Some partners have been increasingly diversifying their funding sources to contain the full impact of delays and underspending on Canadian aid. Ogilvie noted experts, consultants and partners may one day veer away from working in this uncertain period with Canada’s development agency.
These problems in the end may haunt the newly merged DFATD, partners fear. In Canada, the programing cycle is usually five years and there is going to be a “big gap” in programing because there was a year where nothing major really came out.
Projects on hold
Canada’s development agency, according to sources consulted by Devex, appears to have contributed to multilateral organizations more or less as anticipated.
But a Canada-based contractor revealed that although Fantino approved a number of projects, a majority of other proposals worth an estimated $50 million Canadian dollars have been sitting in the department.
Some partners have resorted to issuing multiple requests for “extension of validity.”
Proposals sent to Canada’s aid agency expire after 180 days under current rules. CIDA-designed projects that were years in the making have been reportedly cancelled: In the past six months alone, partners have heard about half a dozen projects being terminated.
Sources also noted that there have been fewer contracts advertised through the government’s online tendering system. AAs of posting time, no opportunities appear at DFATD’s development arm’s tender website.
Even consultants are feeling the drought of projects from DFATD.
“Consulting work continues to flow predominantly through existing standing offer arrangements, some of which are now more than five years old,” said CAIDP’s Ogilvie. This scheme was initially established as a two-year arrangement, he explained.
A standing offer is not a contract but an offer from a supplier to provide goods and/or services at pre-arranged prices.
One consultant with over 30 years experience working on Canadian aid recounted three years ago that “everything stopped” without explanation from CIDA even as he held a standing offer contract.
Since then, CIDA stopped offering contracts to this consultant, who has retired from development work and is now a certified mediator.
DFATD, for its part, said that proposals may not be approved for the following reasons:
Ineligibility based on legal restrictions or criteria within a call for proposals.
Incomplete application package.
Funding not available within the specific program budget.

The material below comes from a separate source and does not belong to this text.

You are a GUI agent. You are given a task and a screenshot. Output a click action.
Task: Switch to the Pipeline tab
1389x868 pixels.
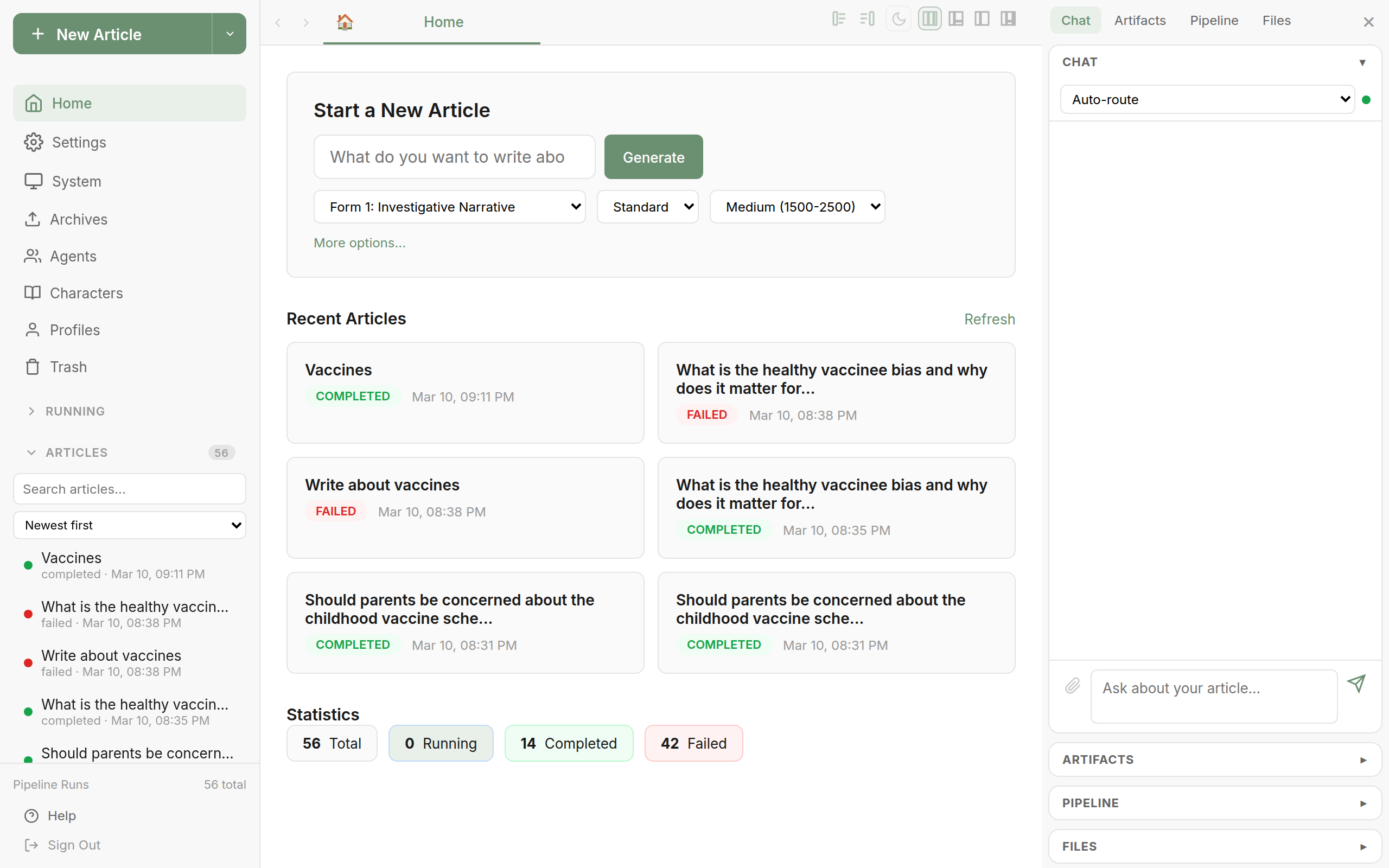point(1214,20)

Expected results as outlined in the proposal are not fully in line with relevant CIDA program strategies or Canadian government commitments.
Elements in the proposal are assessed as weak.
Impact of backlogs, underspending
The impact of backlogs and underspending was featured in a 2011 survey conducted by the Canadian Council for International Cooperation, which carried out the project when a month-long funding delay threatened businesses.
So what happened? According to the report, civil society groups have to restructure their non-Canada-funded projects, alter their overall budgets or draw from their financial reserves to continue work. With little coming out from Canada’s development program, they find it hard to plan ahead.
Staff were laid off or quit amid the uncertainties, and hiring was also delayed.
In the world of development, experts say planning interventions is crucial — programs approved one day may change once situations also change. Development is also long-term and results may not be achieved once program is delayed.
In the words of Smillie, “development delayed is development denied.”